Cependant l'on prépare la fête de la Fédération qui aura lieu le 14 juillet, et c'est prétexte pour Madame Élisabeth de plaisanter sur la chaleur qu'elle redoute par dessus tout... «J'espère bien n'y pas laisser mon pauvre corps, qui pourrait bien, en quittant cet endroit, ne pas se rafraîchir de quelque temps, mais j'espère bien le ramener tout comme il y aura été. Pardonne-moi toute ces bêtises; mais j'ai tant étouffé la semaine passée et à la revue de la milice, et dans mon petit appartement, que j'en suis encore toute saisie. Et puis, il faut bien rire un peu, cela fait du bien. Mme d'Aumale me disait toujours, dans mon enfance, qu'il fallait rire, que cela dilatait les poumons... J'achève ma lettre à Saint-Cloud. Me voilà rétablie dans le jardin, mon écritoire ou mon livre à la main; et là je prends patience et des forces pour le reste de ce que j'ai à faire.»

La correspondance est assez active pendant cet été entre la princesse et son amie pour qu'il soit aisé de suivre semaine par semaine leurs échanges de pensées et leurs impressions. La marquise est arrivée à Venise avec son dernier enfant... Il avait été question un instant que M. de Bombelles reprît du service militaire auprès du comte d'Artois, Madame Élisabeth blâmait ce projet, supposant que le diplomate avait depuis trop longtemps quitté l'armée pour rendre de vrais services, Mme de Bombelles se plaignait, en réponse, de cette appréciation de la princesse, qui, désolée d'avoir pu fâcher sa petite «Bombelinette», se hâtait, entre quelques réflexions sur les préparatifs de la Fédération, de «faire réparation».

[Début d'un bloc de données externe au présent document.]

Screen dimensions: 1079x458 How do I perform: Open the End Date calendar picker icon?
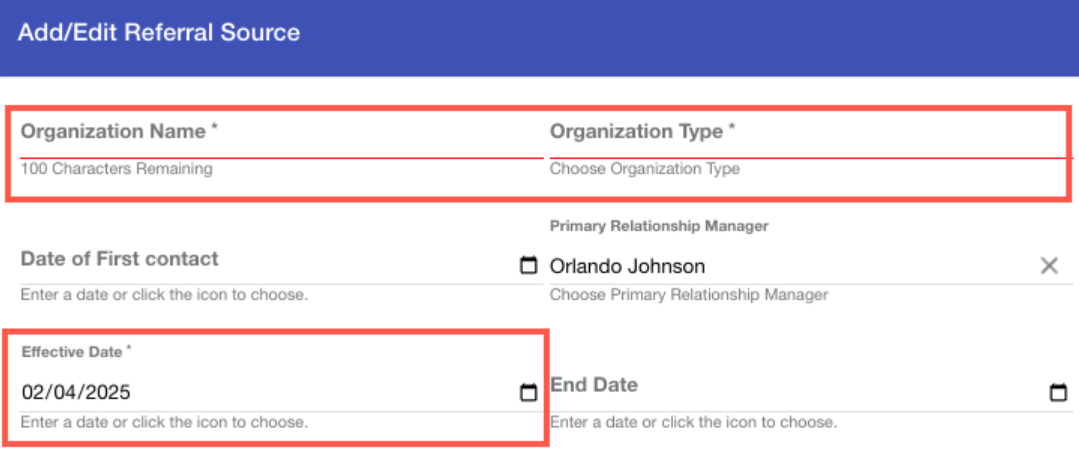[x=1057, y=393]
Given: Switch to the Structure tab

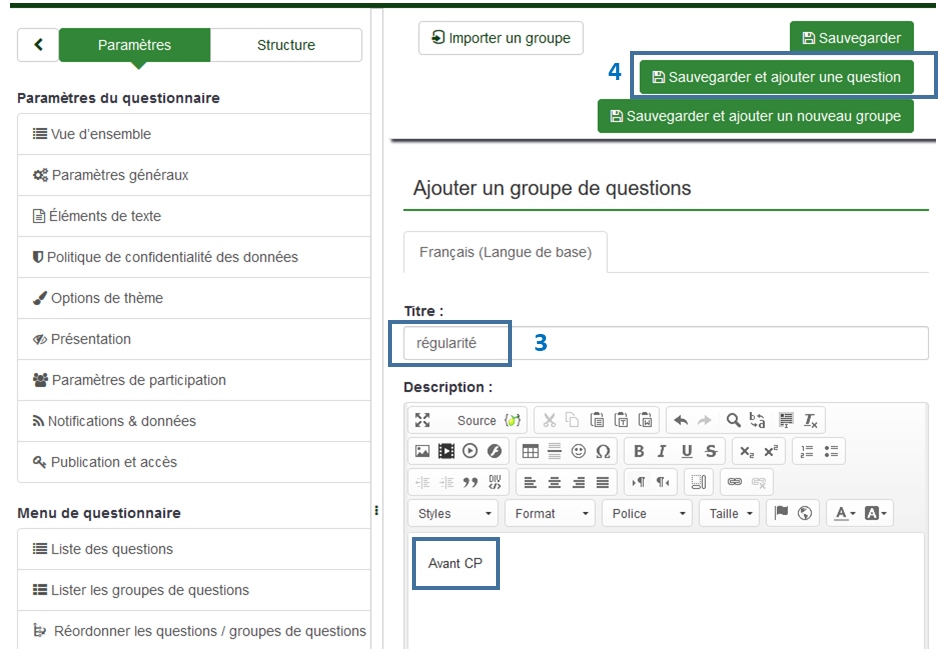Looking at the screenshot, I should (x=286, y=45).
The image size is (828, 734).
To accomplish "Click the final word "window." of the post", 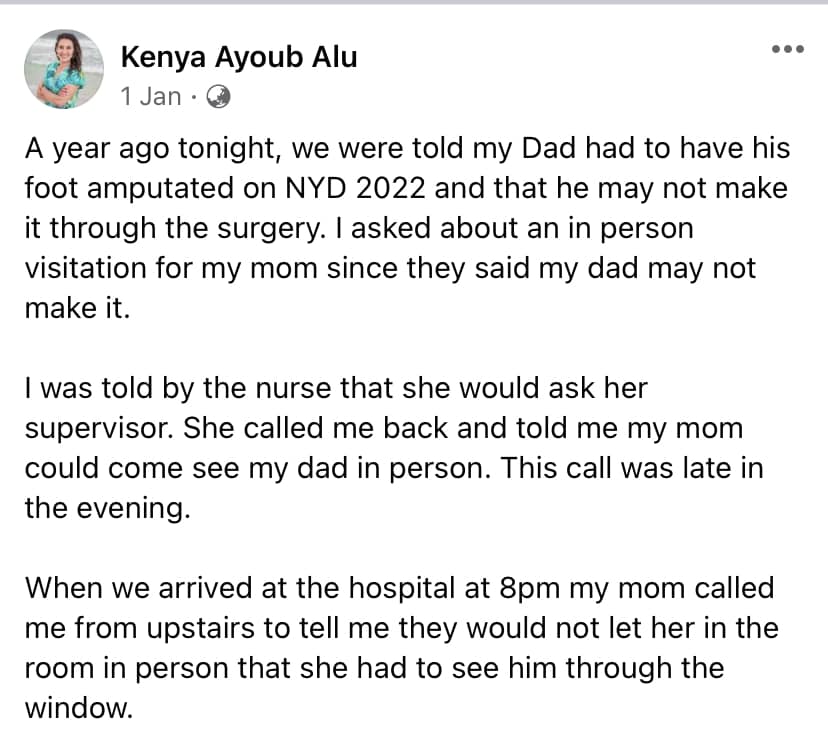I will pos(79,708).
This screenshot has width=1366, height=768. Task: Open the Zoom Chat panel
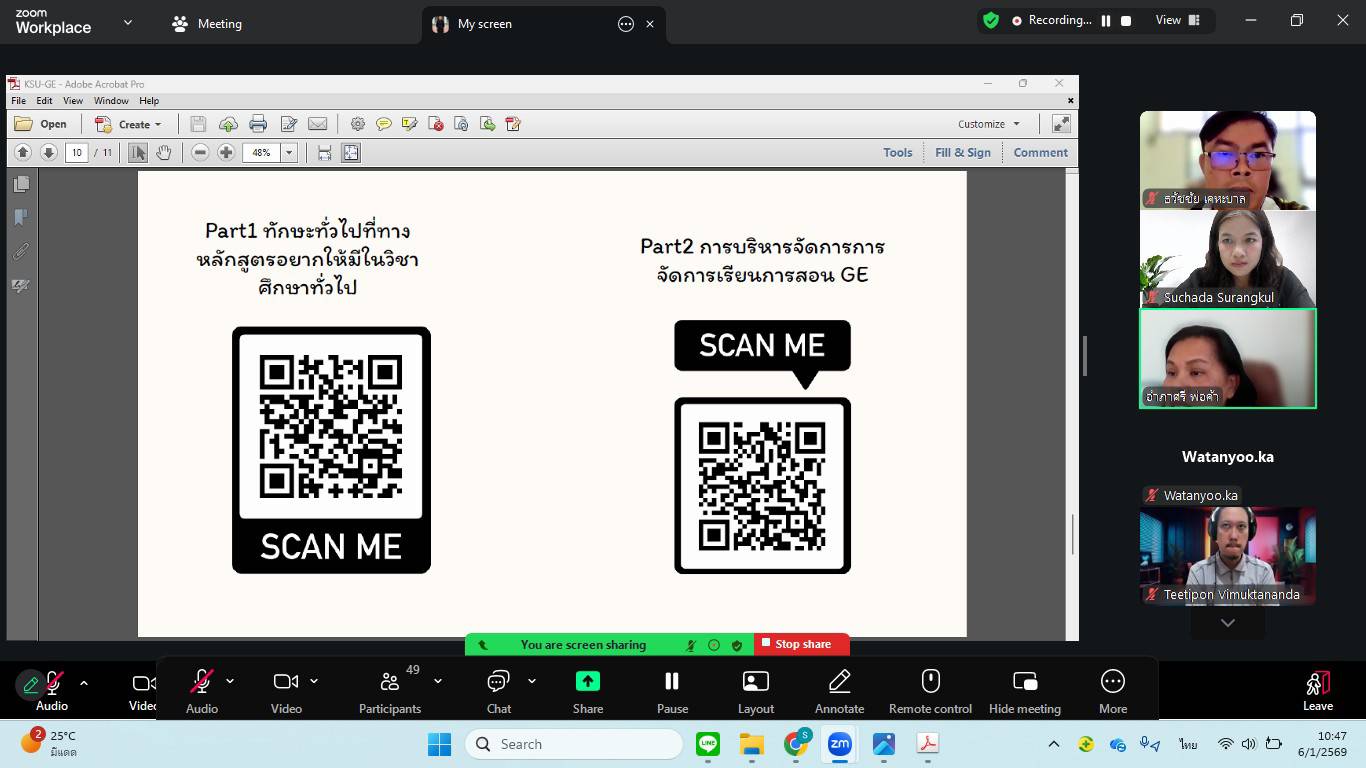click(x=498, y=682)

L'affaire de Nancy, le départ de Necker, «qui a eu une si belle peur de la menace d'être pendu qu'il n'a pu résister à la tendresse de sa vertueuse épouse qui le pressait d'aller aux eaux», l'explosion de joie de l'Assemblée à la lecture de cette phrase, le duel de Castries-Lameth, le pillage de la maison du duc de Castries après que Charles de Lameth eût été blessé... voilà le bulletin de Madame Élisabeth. «Nous avons eu avant-hier un fier train, écrit Madame Élisabeth, le 13, MM. de Castries et de Lameth s'étaient battus. Charles a été blessé[102].» Sa blessure était grave, on ne le croyait pas encore sauvé à la fin de novembre. Tout en plaignant son ancien ami, M. de Raigecourt faisait ses réflexions: «Nous avions espéré pendant quelque temps qu'il était fatigué du _saint devoir de l'insurrection_. La pauvre Mme de Lameth est à bout de son courage. Cette dernière atrocité de son fils achève de la tuer.»

[102] Le motif du duel était celui-ci: «Charles de Lameth ayant été chargé de faire une perquisition de nuit dans le couvent des Annonciades de Pontoise pour y rechercher l'ancien garde des Sceaux M. de Barentin (parce que sa sœur était abbesse du couvent), le duc de Castries l'avait raillé de cette étrange mission; de là un duel qui eut lieu le 10 septembre.»

Le pillage de l'hôtel de Castries fait partir de Paris onze cents personnes. Il y a grande presse à l'hôtel de Ville, où l'on peut à peine avoir des passeports. Bientôt sortent de Paris soixante-quinze berlines par jour. (_Correspondance_ de Lenfant, Forneron t. II.)

Pendant ce temps Mme de Bombelles a pu donner des nouvelles du duc et de la duchesse de Polignac, de la comtesse Diane, ancienne dame d'honneur de la princesse. «Crois-tu qu'elle devienne un peu dévote? écrit Madame Élisabeth. Le chagrin fait ouvrir de bien grands yeux.»